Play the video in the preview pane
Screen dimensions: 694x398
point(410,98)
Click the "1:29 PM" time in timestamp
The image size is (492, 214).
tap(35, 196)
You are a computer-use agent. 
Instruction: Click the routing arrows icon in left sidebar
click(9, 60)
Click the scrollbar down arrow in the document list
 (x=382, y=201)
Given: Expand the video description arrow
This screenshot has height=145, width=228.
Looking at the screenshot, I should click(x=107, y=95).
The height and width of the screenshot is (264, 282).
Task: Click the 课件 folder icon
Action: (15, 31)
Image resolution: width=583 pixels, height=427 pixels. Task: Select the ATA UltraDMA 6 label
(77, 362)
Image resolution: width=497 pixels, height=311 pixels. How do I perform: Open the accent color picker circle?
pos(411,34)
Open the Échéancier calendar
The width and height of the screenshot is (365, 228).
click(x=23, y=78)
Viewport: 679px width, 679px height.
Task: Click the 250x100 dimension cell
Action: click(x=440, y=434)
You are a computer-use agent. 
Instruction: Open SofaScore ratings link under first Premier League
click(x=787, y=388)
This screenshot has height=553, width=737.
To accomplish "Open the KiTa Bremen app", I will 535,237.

---

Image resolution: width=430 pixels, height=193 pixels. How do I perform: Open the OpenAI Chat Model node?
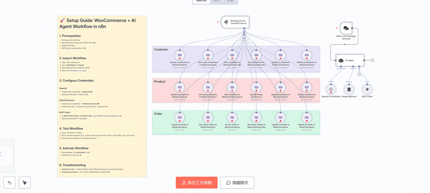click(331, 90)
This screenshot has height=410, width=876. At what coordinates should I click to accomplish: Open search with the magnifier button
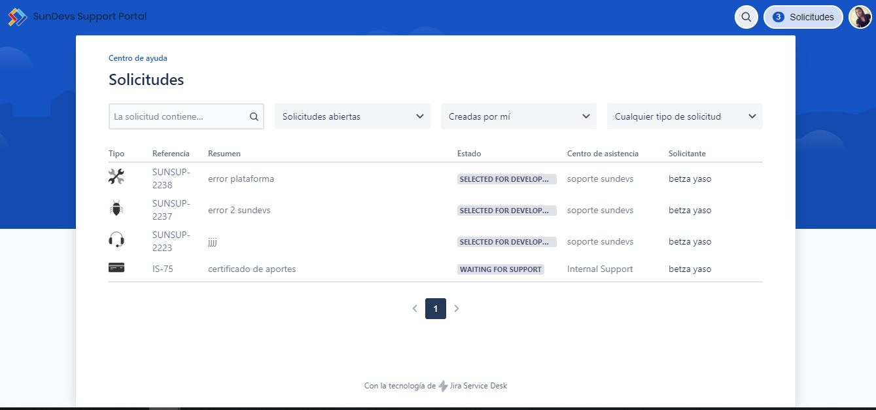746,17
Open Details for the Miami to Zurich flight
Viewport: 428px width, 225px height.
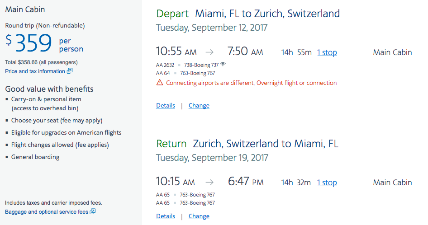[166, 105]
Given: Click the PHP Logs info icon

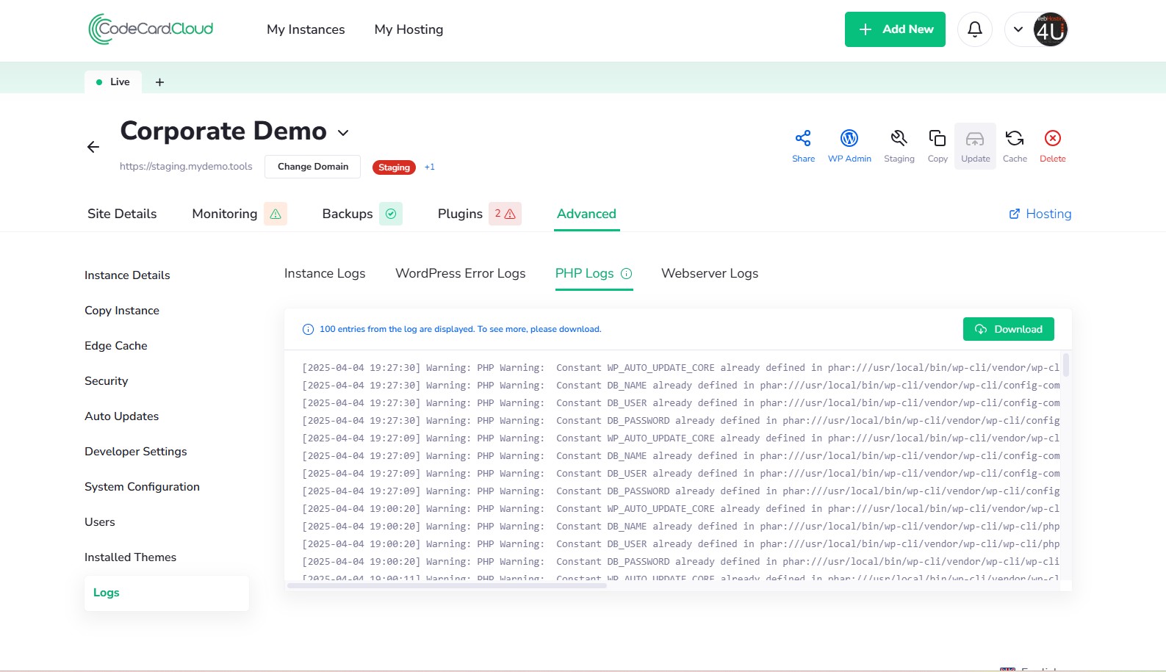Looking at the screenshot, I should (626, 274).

==

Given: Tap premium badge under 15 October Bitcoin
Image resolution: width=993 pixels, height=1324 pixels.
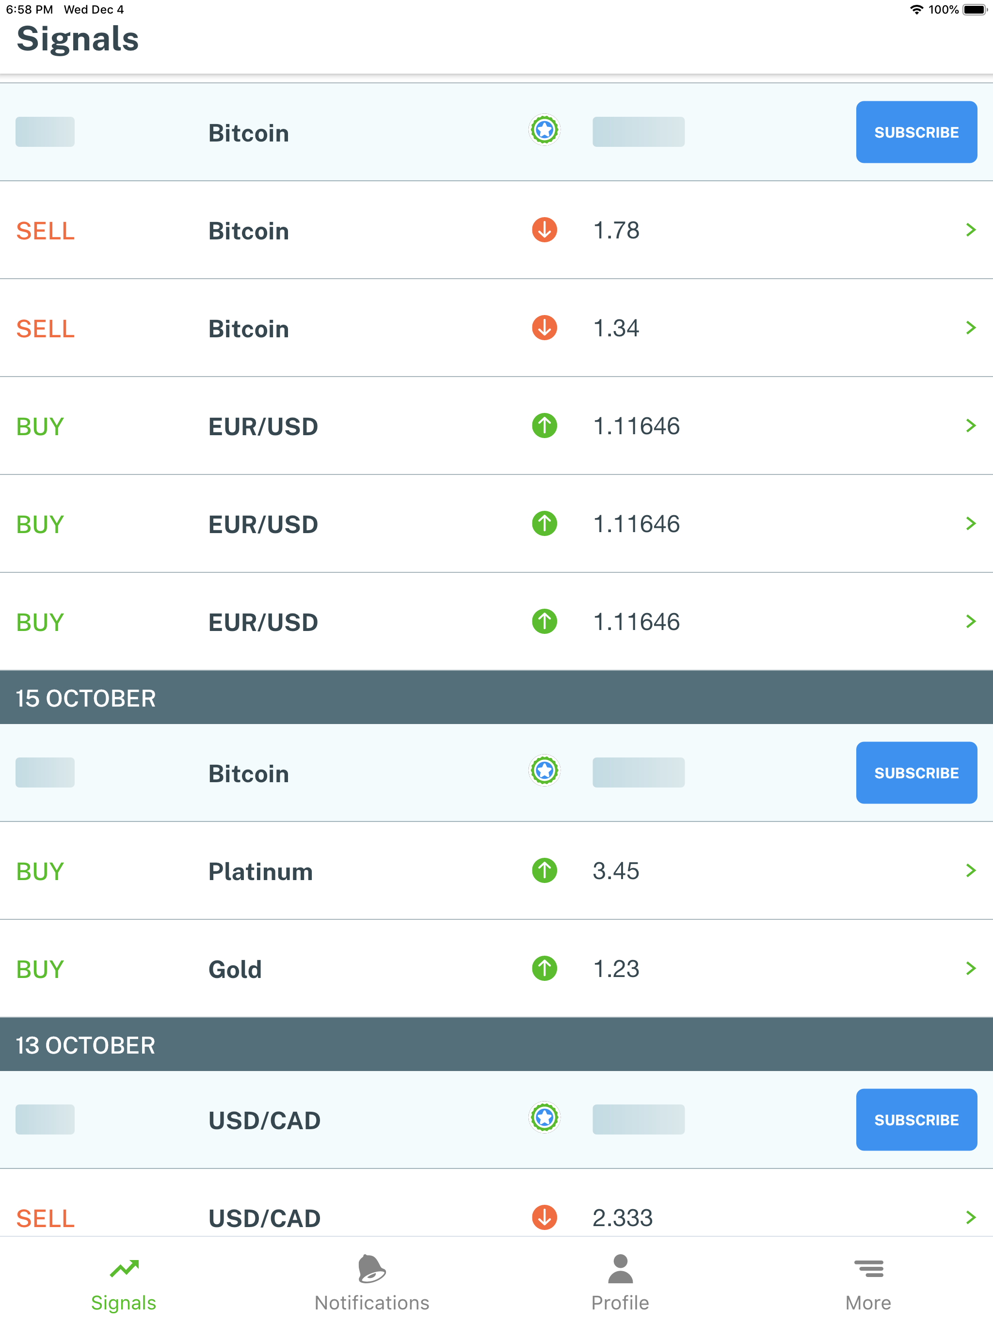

*WORK REQUEST*: Produce only the lines from the line containing "Play the video in the preview pane" through the line containing "Given: Expand the video description arrow", inclusive of both, exactly as they stand in the entries above.

*RESULT FOR THIS TASK*:
Play the video in the preview pane
Screen dimensions: 694x398
point(410,98)
Click the "1:29 PM" time in timestamp
The image size is (492, 214).
tap(35, 196)
You are a computer-use agent. 
Instruction: Click the routing arrows icon in left sidebar
click(9, 60)
Click the scrollbar down arrow in the document list
 (x=382, y=201)
Given: Expand the video description arrow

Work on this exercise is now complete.